Wolfie's Selection Not Exactly Popular Overseas
"The enthusiasm in 'old Europe' is not exactly overwhelming."
--German development minister Heidemarie Wieczorek-Zeul, today
As you might imagine, Bush’s selection today of Paul Wolfowitz to be our nominee to head the World Bank isn’t going over well in Europe.
The announcement was an aggressive move to put the administration's stamp on the World Bank, the largest source of aid to developing countries, by installing at the bank's helm a leading advocate of the U.S. campaign to spur democracy in the Middle East. But it risked a new rift with countries critical of the U.S. invasion of Iraq, especially since it came so soon after Bush's nomination of John R. Bolton, another prominent hawk, as ambassador to the United Nations.
The nomination shocked many among the bank's 10,000-member staff and in many capitals abroad, especially in Europe. When Wolfowitz's name surfaced a couple of weeks ago as a possible nominee, many diplomats and bank insiders dismissed his prospects as remote.

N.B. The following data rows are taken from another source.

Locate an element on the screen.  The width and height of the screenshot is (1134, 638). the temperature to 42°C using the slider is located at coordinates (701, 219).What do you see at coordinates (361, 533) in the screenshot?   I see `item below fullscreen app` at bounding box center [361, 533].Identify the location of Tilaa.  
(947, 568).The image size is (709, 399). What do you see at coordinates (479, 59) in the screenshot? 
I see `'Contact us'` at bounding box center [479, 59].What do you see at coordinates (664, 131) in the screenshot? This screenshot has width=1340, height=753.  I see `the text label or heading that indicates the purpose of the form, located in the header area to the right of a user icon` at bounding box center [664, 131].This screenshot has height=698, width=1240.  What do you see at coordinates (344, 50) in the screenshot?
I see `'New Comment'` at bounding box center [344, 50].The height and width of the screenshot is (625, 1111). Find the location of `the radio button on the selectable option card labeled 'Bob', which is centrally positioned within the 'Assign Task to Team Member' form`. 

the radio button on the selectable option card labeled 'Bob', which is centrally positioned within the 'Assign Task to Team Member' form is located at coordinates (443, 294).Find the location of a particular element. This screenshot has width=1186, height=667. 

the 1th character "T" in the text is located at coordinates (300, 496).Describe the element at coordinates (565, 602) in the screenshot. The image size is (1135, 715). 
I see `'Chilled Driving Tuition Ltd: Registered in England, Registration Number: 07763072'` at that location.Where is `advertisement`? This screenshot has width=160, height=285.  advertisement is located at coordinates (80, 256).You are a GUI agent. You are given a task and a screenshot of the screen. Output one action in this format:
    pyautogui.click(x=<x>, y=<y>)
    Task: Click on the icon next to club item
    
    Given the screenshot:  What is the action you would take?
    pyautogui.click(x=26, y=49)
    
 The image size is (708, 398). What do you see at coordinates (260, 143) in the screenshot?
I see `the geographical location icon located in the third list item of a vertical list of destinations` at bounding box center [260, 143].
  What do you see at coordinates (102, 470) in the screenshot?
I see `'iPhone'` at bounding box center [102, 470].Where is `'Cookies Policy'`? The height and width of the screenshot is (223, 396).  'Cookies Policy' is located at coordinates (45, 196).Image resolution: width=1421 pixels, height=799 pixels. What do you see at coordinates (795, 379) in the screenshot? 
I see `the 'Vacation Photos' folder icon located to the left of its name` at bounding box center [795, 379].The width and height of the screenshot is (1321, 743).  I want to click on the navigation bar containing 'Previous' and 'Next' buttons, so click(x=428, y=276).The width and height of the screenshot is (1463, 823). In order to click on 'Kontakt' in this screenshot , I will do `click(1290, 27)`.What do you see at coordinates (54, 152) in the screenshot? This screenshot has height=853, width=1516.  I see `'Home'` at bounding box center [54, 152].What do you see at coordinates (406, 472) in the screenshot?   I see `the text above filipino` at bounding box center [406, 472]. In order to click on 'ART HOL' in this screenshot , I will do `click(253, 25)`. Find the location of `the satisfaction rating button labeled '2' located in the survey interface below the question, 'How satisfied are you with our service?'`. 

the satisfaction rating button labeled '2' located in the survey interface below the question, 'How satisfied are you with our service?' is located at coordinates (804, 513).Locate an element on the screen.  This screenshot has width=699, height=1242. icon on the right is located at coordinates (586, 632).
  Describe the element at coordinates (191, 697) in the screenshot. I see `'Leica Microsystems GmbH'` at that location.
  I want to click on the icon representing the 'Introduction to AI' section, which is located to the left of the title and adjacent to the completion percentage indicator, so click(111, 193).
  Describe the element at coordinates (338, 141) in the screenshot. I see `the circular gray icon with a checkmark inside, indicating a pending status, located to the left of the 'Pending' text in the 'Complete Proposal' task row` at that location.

Although the United States traditionally gets to choose the World Bank chief, there was speculation that a Wolfowitz candidacy could be torpedoed by the board of the bank, a 184-nation institution that has always operated by consensus.
In fact, Europeans are feeling now that Bush’s recent trip there and his and Condi’s fence-mending were all an act given the subsequent nominations of John Bolton as UN ambassador and now Wolfie to head the World Bank. Suffice it to say that the Europeans are feeling like they were misled once again by Bush rhetoric, and any goodwill that Bush gained from his recent trip has now been squandered.
And ironically, his overseas supporters say that one of his strengths are his administrative abilities, yet the Washington insiders say that the one part of the job that Wolfie hated at the Pentagon were the day-to-day administrative duties, as evidenced by everything that went wrong underneath him.